### Task goal
When a line below contains the word "computer", copy that line.

[Materials provided — start]

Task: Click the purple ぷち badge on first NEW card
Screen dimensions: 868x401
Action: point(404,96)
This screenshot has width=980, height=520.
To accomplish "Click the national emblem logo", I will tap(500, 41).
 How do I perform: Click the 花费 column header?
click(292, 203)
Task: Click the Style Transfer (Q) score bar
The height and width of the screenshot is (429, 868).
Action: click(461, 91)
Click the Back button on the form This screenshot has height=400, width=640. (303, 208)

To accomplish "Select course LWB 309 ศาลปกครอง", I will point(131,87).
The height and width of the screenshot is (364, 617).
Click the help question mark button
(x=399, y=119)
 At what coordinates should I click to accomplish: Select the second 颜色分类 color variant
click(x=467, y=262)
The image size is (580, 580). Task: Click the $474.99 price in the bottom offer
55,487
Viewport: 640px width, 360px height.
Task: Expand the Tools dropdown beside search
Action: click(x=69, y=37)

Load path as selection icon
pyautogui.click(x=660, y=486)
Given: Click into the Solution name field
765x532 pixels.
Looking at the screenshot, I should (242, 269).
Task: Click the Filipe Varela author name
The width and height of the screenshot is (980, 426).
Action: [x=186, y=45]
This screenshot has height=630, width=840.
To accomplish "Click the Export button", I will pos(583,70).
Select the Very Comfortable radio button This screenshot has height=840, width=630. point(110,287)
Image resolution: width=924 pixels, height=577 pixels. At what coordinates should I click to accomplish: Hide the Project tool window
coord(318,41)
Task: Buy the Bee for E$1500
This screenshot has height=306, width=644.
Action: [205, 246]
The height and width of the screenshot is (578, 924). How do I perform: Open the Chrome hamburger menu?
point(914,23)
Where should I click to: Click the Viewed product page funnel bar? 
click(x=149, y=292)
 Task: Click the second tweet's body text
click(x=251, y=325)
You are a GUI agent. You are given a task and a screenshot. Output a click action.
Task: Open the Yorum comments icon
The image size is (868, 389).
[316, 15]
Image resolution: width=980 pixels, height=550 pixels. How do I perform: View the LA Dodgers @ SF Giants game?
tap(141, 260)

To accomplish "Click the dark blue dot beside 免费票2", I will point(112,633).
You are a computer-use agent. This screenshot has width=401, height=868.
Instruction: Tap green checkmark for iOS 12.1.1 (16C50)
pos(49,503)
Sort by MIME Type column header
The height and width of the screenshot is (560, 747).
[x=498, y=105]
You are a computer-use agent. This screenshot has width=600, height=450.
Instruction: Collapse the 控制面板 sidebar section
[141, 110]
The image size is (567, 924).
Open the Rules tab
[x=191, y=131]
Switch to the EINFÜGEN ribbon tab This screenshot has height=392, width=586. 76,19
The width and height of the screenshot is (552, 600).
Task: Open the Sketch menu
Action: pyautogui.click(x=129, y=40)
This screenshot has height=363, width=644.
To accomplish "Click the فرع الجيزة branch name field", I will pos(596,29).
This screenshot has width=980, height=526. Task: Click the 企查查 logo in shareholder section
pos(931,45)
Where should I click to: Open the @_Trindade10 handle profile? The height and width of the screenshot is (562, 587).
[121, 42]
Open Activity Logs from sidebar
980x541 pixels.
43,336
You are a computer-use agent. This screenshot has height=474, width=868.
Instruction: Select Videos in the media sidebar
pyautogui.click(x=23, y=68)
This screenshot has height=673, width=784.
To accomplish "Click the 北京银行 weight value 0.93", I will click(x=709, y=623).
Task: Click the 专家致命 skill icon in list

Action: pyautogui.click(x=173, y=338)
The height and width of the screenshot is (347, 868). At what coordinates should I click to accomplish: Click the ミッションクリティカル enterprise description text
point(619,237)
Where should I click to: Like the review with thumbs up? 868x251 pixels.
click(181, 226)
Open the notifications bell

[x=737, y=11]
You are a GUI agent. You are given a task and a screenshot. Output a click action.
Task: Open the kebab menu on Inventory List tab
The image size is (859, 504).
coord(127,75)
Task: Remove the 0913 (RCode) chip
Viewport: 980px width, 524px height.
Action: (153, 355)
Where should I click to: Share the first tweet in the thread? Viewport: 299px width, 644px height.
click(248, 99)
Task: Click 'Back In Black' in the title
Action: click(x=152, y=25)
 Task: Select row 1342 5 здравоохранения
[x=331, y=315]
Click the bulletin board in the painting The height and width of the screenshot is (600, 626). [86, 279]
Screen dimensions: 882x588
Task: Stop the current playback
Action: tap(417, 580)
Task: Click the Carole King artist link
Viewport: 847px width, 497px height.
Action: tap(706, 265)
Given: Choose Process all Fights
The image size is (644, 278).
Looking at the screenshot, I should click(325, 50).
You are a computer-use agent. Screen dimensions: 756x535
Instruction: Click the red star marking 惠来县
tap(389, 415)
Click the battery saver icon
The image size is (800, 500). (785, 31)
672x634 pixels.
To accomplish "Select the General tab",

[Materials provided — finish]

### Exercise response
You are a computer-use agent. This screenshot has width=401, height=868.
You are a computer-use agent. This screenshot has width=600, height=450.
You are a computer-use agent. This screenshot has height=474, width=868.
You are a computer-use agent. Screen dimensions: 756x535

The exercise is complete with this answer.